### TEXTO DE ORIGEN ###

ESTEBAN CISNEROS
Escribir de música. ¿Para qué? No sé, llevo años haciéndolo. Muchos. Desde que comencé a escuchar música con consciencia: pasaba tardes saltándome la tarea o sábados enteros, tirado en el piso mi cuarto, debajo de una casa de campaña hecha de sábanas, con una grabadora y mis cassettes.
Había muchos discos de vinilo en casa, pero para escucharlos había que ir al tocadiscos que estaba en la sala, aunque la situación duró poco: pronto se mudó a mi cuarto. Y luego llegó el reproductor de CD y el Walkman y escuchar era una actividad que se hacía acompañado de un cuaderno. Primero eran sólo dibujos, doodles, divagaciones. Luego, las letras. Historias. Trataba luego de describir los sonidos, pero siempre fui pésimo. Escribía solo para mí, pero acerca de lo que escuchaba.
Mucho (y cuando digo mucho es mucho) tiempo después comencé a escribir y a publicar, por una serie de eventos (¿des?)afortunados. Y de cuando en cuando debo preguntarme: escribir de música, ¿para qué? Tengo muchas respuestas. Pero ninguna es definitiva.
Desde la primera vez que escuché a Benjamin Clementine intenté escribir sobre él. Y, sobre todo, sobre su música. Lo primero es más fácil porque tiene una historia fascinante, lo suficiente como para admirarlo solo por ella. Es un maldito libro andante. Su música se entiende a la perfección al contar su historia, que ha sido repasada hasta el hartazgo, desmentida, luego vuelta a confirmar: de padres ghaneses, terminó vagabundeando y durmiendo en aceras después de una juventud inquieta y extraña (se hizo leyendo poesía en bibliotecas públicas), luego cantando en cafés y tugurios en París, para luego ser descubierto y llevado al estudio de grabación por un ejecutivo que tuvo su día de suerte. La historia soñada de cualquier músico, de cualquier maverick, de cualquier musicómano.
Pero lo segundo, escribir sobre su música, me ha costado sangre. Bueno, no, pero sí tiempo y pestañas y angustia. Lo hacía sonar, play, y cuaderno en mano me perdía y la hoja cuadriculada terminaba llena de garabatos. Si lo intentaba en la computadora, terminaba desviado a fotografías de expresionismo y archivos de Word con palabras inconexas: Edmonton ay global entrañas esquina doscientos estoicismo quécarajos brillantez. A Gerardo Anaya le encantaría, pero guácala, qué horror.

###

### PARA RESOLVER
1. Contesta con datos del texto sobre escribir de música:
(a) ¿En qué parte de la casa estaba al principio el tocadiscos?
(b) ¿De qué país eran los padres de Benjamin Clementine?
(c) ¿En qué ciudad cantaba Benjamin Clementine en cafés y tugurios antes de que lo descubrieran?
2. Sigue escribiendo el texto sobre escribir de música a partir del punto en que termina.

### MATERIAL ###

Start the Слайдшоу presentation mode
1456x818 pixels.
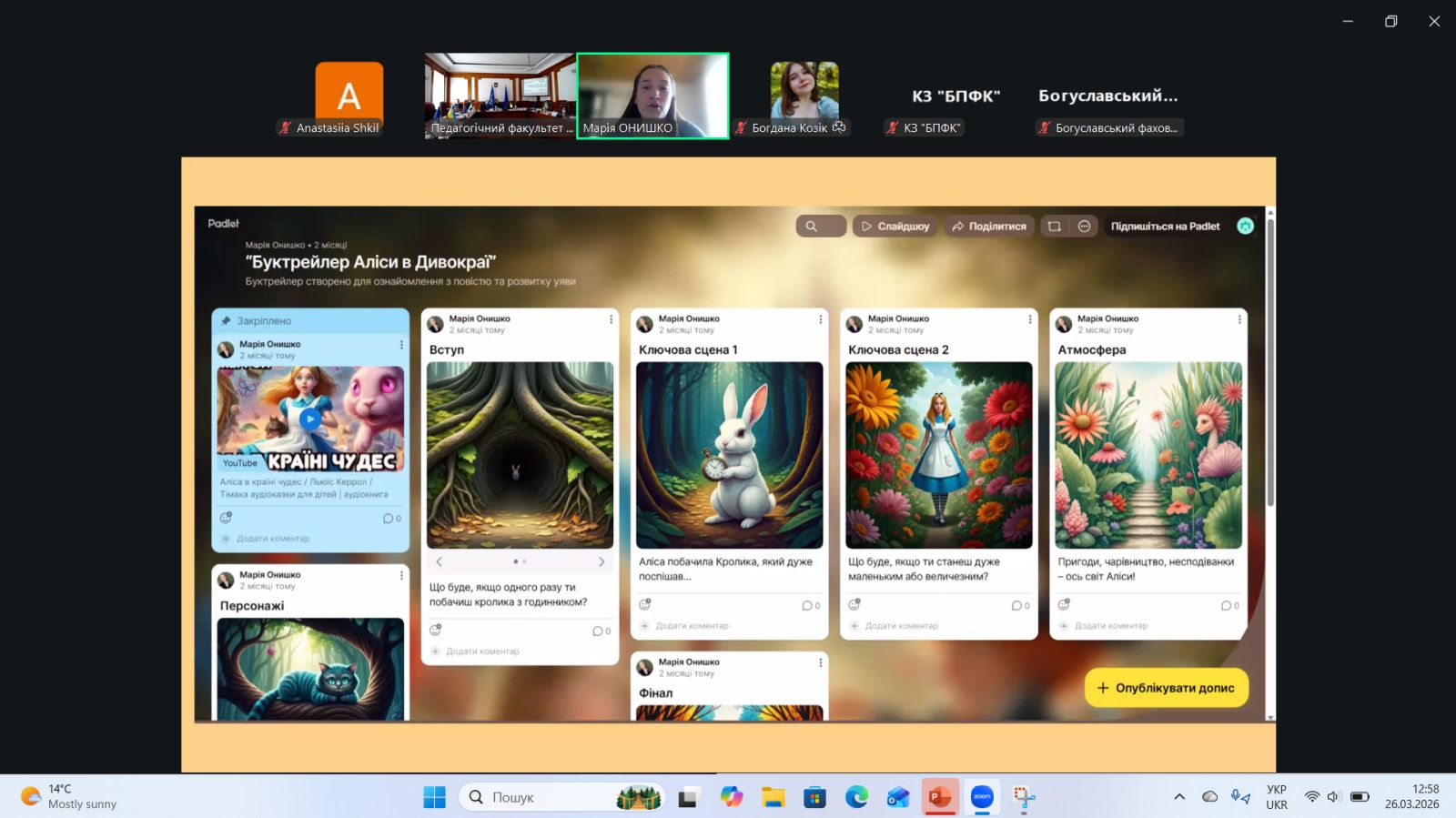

###

### RESULTADOS FINALES
1.
(a) En la sala.
(b) De Ghana.
(c) En París.

2.
¿Qué escribir sobre Clementine? ¿Compararlo una vez más, inevitable, con Nina Simone o con Anthony Hegarty, a quien un día vio en la tele para después decidir que eso era lo que quería hacer? Pues, sí. Pero, ¿qué más? Es que, carajo, me pierdo, me emociona. Imagino que esto debían sentir las damiselas que escuchaban a Sinatra o a Aznavour; ese impulso primigenio de escuchar a Billie Holiday por primera vez, de concentrarse en una voz. No suelo hacerlo. Me gustan los cantantes que se hacen uno con la canción, que no exigen atención hacia su voz; el de Benjamin Clementine es un bramido gentil pero poderoso, una voz que es inevitable escuchar.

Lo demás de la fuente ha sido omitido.